- DIRECTION
In the stretch of rows that begins with the line containing "Image resolution: width=630" and ends with the line containing "Action: (59, 61)", swap "example value" for "sample value". Give back only those lines, with everything else left the same.

- DATA EXTRACT
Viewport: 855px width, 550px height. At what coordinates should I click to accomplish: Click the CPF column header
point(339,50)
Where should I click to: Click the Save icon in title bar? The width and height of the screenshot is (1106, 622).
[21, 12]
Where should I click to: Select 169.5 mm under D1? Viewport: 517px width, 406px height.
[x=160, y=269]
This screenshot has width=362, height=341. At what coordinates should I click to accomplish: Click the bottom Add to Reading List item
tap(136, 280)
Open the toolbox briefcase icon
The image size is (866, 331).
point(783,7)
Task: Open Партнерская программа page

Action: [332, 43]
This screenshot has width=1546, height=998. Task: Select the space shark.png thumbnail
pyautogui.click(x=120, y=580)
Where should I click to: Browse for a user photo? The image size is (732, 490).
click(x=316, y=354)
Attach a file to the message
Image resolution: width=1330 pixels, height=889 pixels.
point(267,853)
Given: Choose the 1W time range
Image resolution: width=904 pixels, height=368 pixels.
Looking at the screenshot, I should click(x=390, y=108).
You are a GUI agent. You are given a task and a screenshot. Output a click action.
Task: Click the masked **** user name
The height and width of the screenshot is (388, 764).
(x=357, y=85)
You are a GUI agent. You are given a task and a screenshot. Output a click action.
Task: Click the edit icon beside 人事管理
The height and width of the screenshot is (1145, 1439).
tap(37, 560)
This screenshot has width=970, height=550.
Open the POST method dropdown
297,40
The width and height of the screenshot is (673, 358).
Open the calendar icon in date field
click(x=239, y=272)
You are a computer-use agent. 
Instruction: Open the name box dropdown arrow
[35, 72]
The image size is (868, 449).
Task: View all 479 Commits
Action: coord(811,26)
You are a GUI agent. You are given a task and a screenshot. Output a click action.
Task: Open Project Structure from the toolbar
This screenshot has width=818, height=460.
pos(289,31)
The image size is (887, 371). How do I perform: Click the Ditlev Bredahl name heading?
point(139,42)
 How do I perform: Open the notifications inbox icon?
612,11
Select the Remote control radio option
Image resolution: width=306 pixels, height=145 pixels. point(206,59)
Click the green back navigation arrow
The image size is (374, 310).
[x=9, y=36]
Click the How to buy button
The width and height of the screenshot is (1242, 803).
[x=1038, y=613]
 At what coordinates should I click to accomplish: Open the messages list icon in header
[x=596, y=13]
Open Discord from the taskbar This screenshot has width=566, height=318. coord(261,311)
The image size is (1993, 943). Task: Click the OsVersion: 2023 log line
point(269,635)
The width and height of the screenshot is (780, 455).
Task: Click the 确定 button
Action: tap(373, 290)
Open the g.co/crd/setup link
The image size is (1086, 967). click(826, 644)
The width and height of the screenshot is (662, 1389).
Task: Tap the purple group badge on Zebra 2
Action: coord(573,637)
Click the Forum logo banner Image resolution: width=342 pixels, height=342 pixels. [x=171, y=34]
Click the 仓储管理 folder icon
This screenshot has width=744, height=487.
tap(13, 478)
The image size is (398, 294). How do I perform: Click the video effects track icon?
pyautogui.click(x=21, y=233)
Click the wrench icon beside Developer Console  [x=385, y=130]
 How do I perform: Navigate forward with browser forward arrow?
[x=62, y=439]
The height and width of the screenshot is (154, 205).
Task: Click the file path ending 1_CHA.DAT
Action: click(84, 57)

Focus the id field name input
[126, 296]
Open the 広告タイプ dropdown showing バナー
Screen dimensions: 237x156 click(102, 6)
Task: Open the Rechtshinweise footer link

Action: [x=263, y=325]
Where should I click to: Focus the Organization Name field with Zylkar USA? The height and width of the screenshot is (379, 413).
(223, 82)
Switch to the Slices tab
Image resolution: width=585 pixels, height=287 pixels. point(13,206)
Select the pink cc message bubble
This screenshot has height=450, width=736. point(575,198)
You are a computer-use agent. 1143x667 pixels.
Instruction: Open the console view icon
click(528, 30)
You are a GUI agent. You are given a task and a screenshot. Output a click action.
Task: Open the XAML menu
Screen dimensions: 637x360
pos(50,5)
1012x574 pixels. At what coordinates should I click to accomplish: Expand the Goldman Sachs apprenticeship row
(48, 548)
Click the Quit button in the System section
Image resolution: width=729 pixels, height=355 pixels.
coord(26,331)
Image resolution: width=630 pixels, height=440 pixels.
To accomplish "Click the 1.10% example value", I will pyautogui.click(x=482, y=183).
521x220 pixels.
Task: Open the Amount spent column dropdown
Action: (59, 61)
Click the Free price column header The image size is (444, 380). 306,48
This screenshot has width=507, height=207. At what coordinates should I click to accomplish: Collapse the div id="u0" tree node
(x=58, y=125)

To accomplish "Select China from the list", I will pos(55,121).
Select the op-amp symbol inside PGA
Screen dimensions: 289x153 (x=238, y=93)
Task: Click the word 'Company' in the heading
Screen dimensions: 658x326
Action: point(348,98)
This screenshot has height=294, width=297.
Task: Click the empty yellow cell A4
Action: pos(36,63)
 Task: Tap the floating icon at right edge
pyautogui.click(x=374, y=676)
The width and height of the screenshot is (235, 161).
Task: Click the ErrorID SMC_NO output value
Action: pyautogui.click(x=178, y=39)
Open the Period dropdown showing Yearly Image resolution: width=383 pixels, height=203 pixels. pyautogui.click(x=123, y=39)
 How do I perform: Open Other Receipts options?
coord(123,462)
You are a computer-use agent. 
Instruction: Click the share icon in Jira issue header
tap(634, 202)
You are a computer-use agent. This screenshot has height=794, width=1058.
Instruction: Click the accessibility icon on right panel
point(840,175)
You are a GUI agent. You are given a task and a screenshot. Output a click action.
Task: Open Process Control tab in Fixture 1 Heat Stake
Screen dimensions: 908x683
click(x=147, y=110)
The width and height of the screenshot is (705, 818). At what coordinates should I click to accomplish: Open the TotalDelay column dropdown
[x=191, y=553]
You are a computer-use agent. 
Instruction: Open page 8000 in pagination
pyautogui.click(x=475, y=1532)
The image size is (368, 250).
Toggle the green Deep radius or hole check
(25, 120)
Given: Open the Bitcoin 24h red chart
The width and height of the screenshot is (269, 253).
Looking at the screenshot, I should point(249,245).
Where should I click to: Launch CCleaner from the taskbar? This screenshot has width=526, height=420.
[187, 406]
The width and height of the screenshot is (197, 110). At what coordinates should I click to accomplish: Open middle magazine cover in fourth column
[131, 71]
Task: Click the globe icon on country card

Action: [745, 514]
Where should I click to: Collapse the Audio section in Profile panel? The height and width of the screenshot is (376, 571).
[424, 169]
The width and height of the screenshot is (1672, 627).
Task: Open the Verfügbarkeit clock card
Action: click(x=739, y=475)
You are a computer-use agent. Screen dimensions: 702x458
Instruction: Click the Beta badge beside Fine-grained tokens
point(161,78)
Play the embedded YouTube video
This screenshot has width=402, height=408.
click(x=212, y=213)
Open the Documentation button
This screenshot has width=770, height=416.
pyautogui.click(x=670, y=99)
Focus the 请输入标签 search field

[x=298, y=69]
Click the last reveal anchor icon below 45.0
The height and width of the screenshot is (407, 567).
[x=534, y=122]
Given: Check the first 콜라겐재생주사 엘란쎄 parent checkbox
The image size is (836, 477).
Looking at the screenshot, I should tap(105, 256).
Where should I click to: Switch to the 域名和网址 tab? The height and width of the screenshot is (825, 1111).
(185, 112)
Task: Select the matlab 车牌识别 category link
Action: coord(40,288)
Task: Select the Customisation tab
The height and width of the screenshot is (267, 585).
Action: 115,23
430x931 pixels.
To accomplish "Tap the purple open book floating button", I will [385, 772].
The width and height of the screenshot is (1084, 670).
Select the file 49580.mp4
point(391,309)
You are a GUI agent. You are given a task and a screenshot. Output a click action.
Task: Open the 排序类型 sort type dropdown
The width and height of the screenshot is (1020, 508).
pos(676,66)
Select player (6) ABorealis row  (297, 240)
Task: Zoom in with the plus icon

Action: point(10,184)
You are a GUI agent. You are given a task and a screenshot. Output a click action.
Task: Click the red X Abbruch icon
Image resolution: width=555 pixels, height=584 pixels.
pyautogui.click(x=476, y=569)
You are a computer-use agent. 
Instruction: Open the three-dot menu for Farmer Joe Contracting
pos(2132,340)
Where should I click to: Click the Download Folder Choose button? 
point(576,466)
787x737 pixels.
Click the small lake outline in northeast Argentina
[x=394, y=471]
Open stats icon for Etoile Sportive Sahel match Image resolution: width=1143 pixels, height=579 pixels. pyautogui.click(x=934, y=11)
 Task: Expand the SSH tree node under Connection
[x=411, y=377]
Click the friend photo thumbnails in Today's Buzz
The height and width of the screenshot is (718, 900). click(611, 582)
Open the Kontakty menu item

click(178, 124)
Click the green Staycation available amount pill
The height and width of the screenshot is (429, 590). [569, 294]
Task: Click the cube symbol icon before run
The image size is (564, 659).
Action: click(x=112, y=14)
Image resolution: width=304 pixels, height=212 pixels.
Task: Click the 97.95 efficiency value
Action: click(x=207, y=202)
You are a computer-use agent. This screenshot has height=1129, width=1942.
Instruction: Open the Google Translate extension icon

- COMPLETE OUTPUT
Image resolution: width=630 pixels, height=440 pixels.
To accomplish "Click the 1.10% sample value", I will pyautogui.click(x=482, y=183).
521x220 pixels.
Task: Open the Amount spent column dropdown
Action: (59, 61)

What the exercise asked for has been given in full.